Sample-Efficient Language Modeling with Linear Attention and Lightweight Enhancements
This work addresses efficient language modeling for low-resource settings, but it is incremental as it builds on existing linear attention and optimization techniques.
The authors tackled sample-efficient language modeling under resource constraints by developing BLaLM, which replaces self-attention with linear-time mLSTM and uses lightweight enhancements like sliding window attention. Their model improved zero-shot performance and reduced perplexity with the Muon optimizer, achieving gains in the BabyLM 2025 shared task.

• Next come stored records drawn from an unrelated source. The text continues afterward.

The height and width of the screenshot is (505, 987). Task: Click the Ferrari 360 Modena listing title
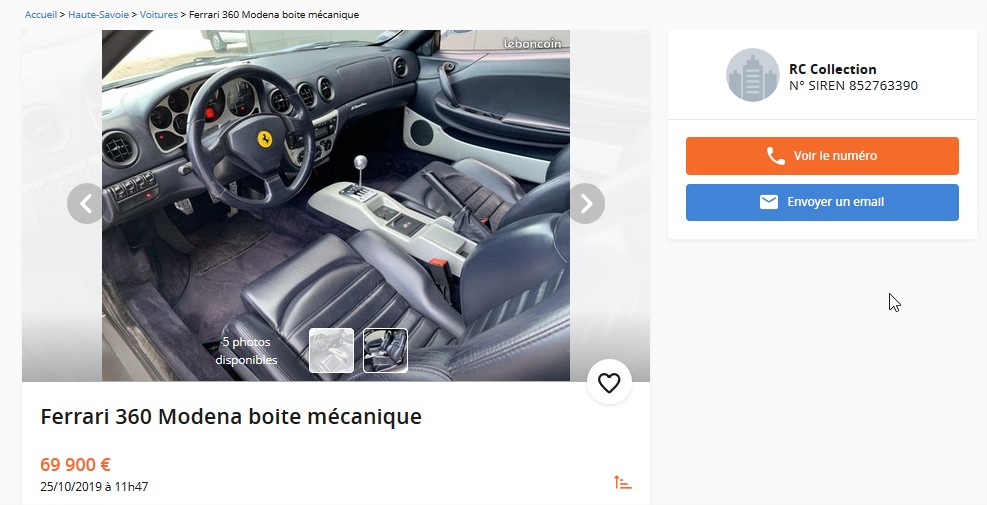pos(231,416)
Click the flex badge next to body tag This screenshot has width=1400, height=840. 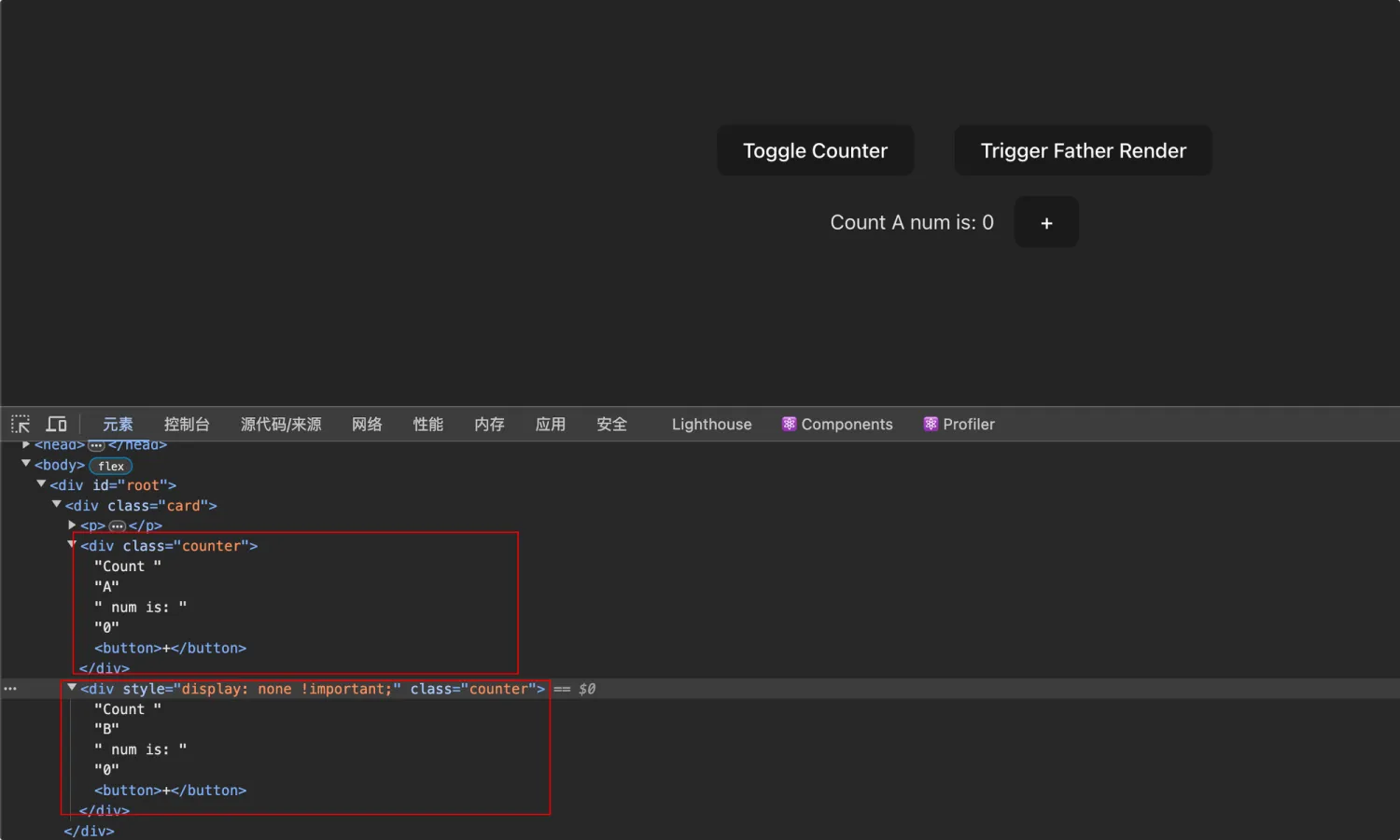click(109, 466)
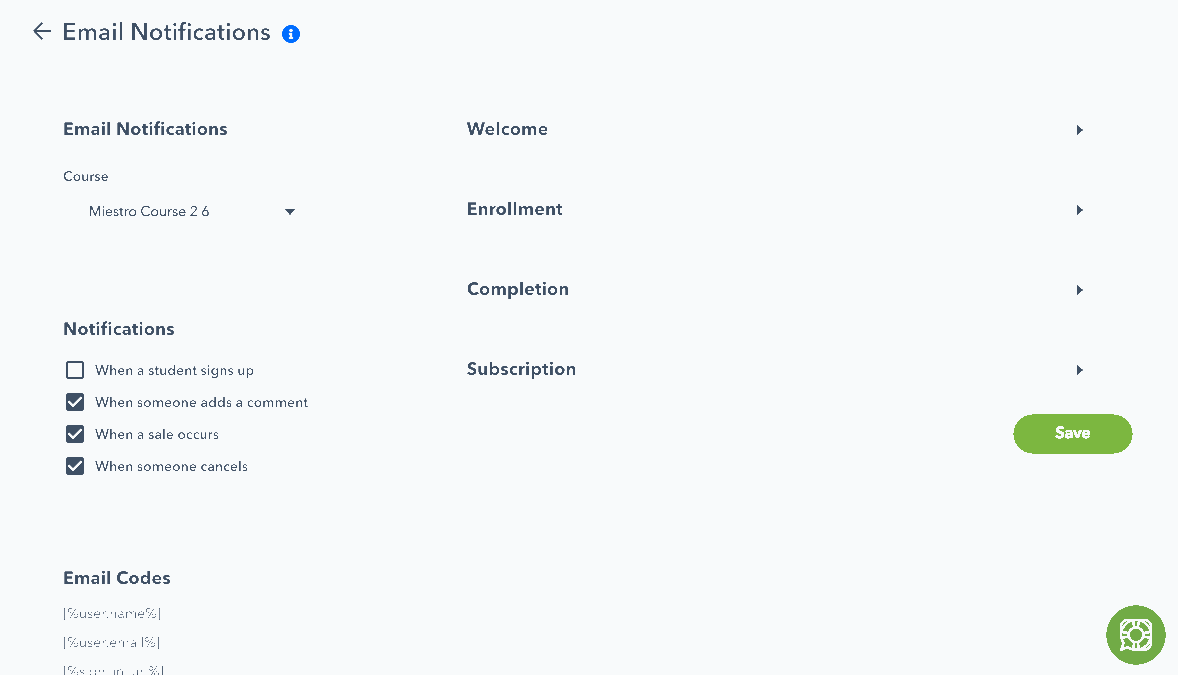Expand Welcome section arrow
Viewport: 1178px width, 675px height.
click(x=1080, y=130)
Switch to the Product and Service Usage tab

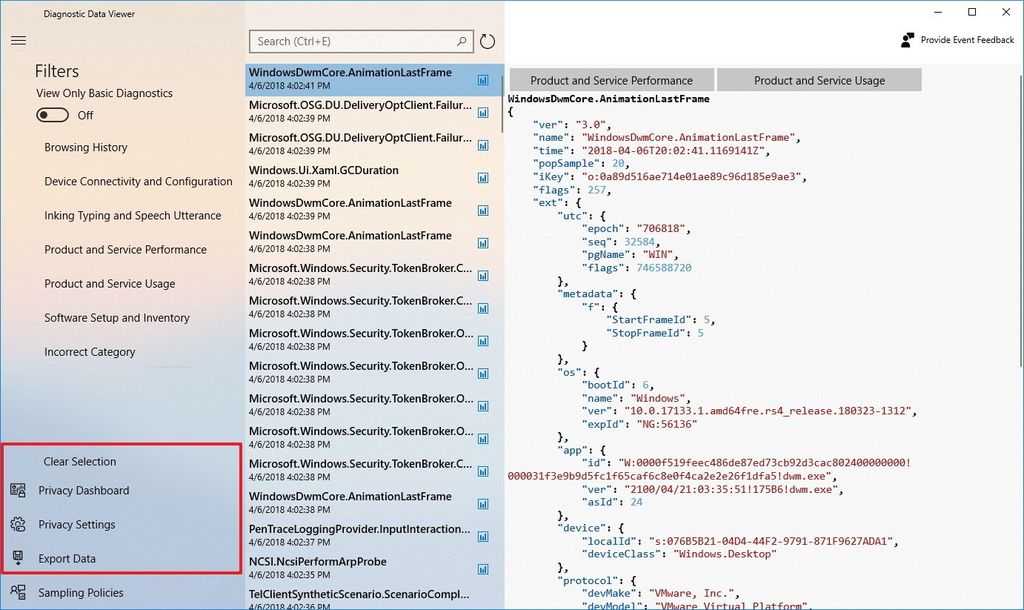[x=819, y=79]
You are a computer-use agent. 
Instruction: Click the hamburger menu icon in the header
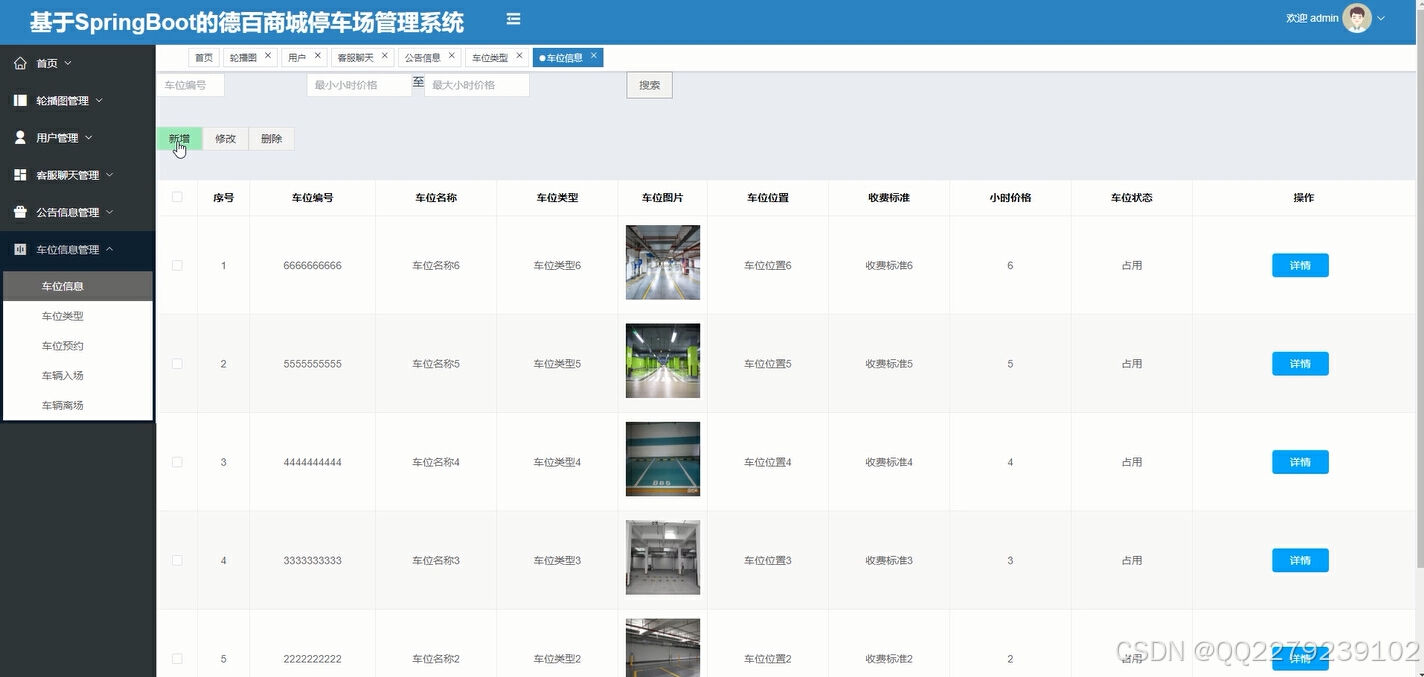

We study architectural and optimization techniques for sample-efficient language modeling under the constraints of the BabyLM 2025 shared task. Our model, BLaLM, replaces self-attention with a linear-time mLSTM token mixer and explores lightweight enhancements, including short convolutions, sliding window attention with dynamic modulation, and Hedgehog feature maps. To support training in low-resource settings, we curate a high-quality corpus emphasizing readability and pedagogical structure. Experiments across both STRICT and STRICT-SMALL tracks show that (1) linear attention combined with sliding window attention consistently improves zero-shot performance, and (2) the Muon optimizer stabilizes convergence and reduces perplexity over AdamW. These results highlight effective strategies for efficient language modeling without relying on scale.